In an announcement about the deal Wednesday, Board of Education Chairwoman Christine O'Connor said that the board's priority is meeting the needs of all students and employees.

"It is the reason we increased the budget to meet the needs of our growing student population, and to support our school system as a whole," she said.

On Feb. 23, the board approved an $856.4 million operating budget request for the 2016-2017 school year, including $26.8 million for employee salary increases, according to a statement from the school system.

The budget, which must be approved by the county executive and county council before it is adopted, represents an $80.1 million increase over the current operating budget.

While neither Kittleman nor the council has indicated whether they would approve the school budget, Council Chairman Calvin Ball said, "As an educator, mediator, council member and, most importantly, father of two children in our schools, I commend all parties on an agreement that supports our valued educators."

In addition to implementing salary increases for the next two years, the agreement between the association and the school board would compress the pay scale for teachers so that they reach their highest level of pay after 25 years of teaching, instead of 29 years.

"There are significant improvements for lifetime earnings," Lemle said. "Nobody gets rich teaching and they certainly don't see huge one to two-year increases, so we worked to improve the scale throughout a whole career."

The compressed scale would potentially improve teachers' pensions, which are based on their highest, three-year consecutive pay.
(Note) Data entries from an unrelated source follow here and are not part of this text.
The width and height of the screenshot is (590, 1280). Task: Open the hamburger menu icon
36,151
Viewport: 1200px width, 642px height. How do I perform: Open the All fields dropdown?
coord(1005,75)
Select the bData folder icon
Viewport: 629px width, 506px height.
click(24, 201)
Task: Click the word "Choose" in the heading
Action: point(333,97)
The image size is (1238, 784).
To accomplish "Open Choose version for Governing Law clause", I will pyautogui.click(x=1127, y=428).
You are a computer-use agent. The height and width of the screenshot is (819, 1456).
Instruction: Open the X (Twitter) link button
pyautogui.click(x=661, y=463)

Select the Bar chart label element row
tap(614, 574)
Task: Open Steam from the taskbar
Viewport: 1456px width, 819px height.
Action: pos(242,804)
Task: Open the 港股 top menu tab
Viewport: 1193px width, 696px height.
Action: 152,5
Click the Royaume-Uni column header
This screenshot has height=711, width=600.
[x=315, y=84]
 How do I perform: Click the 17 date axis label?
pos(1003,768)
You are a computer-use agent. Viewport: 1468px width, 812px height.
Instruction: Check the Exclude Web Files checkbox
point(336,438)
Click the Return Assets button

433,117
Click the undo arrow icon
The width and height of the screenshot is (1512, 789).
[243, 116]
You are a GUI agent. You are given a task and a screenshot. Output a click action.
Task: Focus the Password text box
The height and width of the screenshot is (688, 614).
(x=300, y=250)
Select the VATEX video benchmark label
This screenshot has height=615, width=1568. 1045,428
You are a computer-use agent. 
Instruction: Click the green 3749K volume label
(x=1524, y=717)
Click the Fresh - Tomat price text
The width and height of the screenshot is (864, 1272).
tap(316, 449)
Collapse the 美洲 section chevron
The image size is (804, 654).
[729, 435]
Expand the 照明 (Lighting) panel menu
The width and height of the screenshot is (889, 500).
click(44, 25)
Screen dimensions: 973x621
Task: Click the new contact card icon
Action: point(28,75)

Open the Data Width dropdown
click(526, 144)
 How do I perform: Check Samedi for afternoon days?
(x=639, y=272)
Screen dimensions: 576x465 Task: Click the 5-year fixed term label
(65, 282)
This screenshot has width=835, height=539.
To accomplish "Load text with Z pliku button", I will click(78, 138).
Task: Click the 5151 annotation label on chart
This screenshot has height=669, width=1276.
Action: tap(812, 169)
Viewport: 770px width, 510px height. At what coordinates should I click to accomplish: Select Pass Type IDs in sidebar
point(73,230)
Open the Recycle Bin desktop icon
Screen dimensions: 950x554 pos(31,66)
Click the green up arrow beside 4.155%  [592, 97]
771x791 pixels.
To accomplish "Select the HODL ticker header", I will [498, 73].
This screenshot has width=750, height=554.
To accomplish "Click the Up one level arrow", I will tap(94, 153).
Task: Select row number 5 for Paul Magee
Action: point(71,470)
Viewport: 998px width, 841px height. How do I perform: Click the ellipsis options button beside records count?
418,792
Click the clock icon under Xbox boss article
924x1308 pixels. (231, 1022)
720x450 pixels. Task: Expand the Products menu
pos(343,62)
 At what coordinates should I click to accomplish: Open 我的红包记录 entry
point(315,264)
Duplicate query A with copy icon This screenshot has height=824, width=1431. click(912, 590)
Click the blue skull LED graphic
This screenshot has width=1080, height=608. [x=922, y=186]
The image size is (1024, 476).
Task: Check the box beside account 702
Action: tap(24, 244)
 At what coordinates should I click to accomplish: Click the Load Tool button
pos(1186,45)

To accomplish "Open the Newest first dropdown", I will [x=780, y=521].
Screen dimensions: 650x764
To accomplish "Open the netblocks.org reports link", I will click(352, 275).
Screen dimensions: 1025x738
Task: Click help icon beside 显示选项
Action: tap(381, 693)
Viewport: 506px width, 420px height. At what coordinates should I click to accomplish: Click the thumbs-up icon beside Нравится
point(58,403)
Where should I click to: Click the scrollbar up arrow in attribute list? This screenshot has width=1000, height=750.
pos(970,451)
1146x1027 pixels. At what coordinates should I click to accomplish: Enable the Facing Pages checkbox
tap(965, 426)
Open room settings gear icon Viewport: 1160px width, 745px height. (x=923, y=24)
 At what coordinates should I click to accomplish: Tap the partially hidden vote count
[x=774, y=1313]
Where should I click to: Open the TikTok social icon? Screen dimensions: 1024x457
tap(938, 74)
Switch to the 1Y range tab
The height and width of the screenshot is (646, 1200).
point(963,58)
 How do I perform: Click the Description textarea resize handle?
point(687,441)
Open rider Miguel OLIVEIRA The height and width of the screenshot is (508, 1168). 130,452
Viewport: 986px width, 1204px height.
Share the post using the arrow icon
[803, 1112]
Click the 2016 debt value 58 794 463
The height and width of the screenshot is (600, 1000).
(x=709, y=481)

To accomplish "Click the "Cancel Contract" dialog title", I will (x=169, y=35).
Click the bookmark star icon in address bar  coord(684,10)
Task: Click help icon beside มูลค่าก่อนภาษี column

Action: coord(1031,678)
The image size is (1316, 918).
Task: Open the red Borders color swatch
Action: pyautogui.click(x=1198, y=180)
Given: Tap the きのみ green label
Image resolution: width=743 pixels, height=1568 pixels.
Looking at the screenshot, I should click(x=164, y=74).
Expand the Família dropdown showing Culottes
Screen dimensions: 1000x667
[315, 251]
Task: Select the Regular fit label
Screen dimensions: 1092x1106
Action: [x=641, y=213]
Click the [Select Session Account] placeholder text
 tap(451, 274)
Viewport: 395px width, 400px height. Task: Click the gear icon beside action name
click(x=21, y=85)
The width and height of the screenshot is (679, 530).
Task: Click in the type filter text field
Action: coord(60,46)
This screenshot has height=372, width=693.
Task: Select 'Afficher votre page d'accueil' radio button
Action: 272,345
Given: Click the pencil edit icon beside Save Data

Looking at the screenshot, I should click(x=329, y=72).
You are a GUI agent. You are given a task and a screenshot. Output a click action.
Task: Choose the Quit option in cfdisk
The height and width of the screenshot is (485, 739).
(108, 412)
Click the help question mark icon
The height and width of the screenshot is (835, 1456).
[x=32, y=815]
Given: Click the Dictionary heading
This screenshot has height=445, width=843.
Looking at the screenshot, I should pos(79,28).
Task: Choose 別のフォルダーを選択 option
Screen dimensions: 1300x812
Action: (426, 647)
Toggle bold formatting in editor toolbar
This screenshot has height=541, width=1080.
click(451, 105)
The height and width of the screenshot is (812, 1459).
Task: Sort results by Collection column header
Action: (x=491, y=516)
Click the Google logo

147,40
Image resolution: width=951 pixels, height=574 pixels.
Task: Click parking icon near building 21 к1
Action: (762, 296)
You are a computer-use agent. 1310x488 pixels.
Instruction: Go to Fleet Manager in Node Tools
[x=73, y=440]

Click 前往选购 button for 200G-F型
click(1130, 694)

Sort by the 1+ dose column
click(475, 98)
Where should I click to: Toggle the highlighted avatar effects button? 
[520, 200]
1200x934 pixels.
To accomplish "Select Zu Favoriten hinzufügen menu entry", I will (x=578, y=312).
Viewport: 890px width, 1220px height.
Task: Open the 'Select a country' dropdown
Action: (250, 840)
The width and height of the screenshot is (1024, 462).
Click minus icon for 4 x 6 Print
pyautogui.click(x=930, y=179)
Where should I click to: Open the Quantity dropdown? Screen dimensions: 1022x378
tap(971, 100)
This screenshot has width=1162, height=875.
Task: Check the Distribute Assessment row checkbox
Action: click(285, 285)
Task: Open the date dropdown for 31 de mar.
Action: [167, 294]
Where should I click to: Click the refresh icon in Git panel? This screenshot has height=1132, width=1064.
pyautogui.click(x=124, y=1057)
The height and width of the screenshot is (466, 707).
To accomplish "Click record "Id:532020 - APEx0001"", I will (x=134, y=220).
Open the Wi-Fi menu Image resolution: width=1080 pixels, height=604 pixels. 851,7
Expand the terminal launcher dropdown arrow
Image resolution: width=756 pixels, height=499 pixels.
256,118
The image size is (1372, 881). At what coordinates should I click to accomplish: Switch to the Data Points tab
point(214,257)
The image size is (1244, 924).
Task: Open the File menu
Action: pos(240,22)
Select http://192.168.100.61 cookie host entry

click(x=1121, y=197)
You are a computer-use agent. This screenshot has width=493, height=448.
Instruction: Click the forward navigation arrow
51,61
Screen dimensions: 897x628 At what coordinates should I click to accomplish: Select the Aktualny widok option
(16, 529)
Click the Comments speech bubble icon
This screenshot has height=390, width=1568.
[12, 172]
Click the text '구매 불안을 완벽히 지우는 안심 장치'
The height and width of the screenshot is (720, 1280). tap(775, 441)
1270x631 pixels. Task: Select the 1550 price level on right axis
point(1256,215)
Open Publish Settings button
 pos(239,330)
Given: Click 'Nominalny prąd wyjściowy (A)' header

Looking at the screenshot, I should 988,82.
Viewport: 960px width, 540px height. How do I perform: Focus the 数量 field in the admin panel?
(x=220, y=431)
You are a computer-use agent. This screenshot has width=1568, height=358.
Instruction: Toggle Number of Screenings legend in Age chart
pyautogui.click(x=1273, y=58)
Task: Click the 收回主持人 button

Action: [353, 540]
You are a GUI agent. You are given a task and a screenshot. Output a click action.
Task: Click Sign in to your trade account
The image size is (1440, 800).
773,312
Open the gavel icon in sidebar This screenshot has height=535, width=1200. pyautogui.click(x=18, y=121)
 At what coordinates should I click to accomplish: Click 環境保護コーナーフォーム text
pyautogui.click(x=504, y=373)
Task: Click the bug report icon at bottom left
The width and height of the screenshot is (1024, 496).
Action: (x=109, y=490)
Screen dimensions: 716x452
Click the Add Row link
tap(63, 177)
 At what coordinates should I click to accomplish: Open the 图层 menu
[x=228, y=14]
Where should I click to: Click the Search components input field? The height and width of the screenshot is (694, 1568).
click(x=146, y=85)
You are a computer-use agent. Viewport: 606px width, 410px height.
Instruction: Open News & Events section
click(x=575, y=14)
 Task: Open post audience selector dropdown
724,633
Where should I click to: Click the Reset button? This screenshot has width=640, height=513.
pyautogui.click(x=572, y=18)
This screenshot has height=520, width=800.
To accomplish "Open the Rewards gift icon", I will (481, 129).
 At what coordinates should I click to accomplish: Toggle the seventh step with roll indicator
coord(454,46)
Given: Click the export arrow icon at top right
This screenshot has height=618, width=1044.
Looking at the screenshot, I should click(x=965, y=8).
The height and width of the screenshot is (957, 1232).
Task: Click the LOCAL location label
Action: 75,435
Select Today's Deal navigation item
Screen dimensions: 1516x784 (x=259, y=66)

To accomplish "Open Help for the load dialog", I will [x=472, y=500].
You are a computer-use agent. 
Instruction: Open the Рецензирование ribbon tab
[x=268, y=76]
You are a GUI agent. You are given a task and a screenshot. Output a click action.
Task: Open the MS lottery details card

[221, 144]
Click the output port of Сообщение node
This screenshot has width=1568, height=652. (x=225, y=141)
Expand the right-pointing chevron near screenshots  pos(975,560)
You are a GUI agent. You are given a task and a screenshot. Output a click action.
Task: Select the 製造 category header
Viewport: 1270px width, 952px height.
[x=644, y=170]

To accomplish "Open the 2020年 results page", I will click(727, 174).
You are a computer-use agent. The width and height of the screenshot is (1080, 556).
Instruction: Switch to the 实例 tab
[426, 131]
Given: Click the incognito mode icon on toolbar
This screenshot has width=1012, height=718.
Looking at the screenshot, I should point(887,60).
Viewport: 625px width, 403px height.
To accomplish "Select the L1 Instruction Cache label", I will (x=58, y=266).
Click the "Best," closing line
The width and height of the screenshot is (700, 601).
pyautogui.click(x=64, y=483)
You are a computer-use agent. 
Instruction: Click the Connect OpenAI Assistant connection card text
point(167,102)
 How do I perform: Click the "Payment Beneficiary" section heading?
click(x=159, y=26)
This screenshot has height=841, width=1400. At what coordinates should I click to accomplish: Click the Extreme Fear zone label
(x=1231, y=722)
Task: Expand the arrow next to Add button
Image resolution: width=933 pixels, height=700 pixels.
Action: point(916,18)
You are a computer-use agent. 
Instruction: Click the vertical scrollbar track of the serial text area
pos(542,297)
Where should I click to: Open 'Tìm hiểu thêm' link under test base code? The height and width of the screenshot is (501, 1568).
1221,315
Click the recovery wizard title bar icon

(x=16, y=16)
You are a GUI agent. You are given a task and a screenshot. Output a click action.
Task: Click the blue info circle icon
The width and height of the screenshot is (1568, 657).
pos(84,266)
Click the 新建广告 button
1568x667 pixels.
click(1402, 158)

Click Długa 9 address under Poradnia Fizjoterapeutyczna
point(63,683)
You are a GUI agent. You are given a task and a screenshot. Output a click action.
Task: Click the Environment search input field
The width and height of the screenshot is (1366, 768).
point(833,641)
Teachers in Maryland are eligible for retirement after 30 years of service, according to state law.

"On our new scale, you hit the highest pay at 25 years of service," Lemle said. "After 28, you've worked at it for three years, so when you can become eligible for retirement, it will improve your pension calculations."

Lemle said that the agreement makes the county more competitive with neighboring school systems, in terms of attracting the best educators.

Just as important, he said, is that educators in Howard County deserve the terms of the agreement.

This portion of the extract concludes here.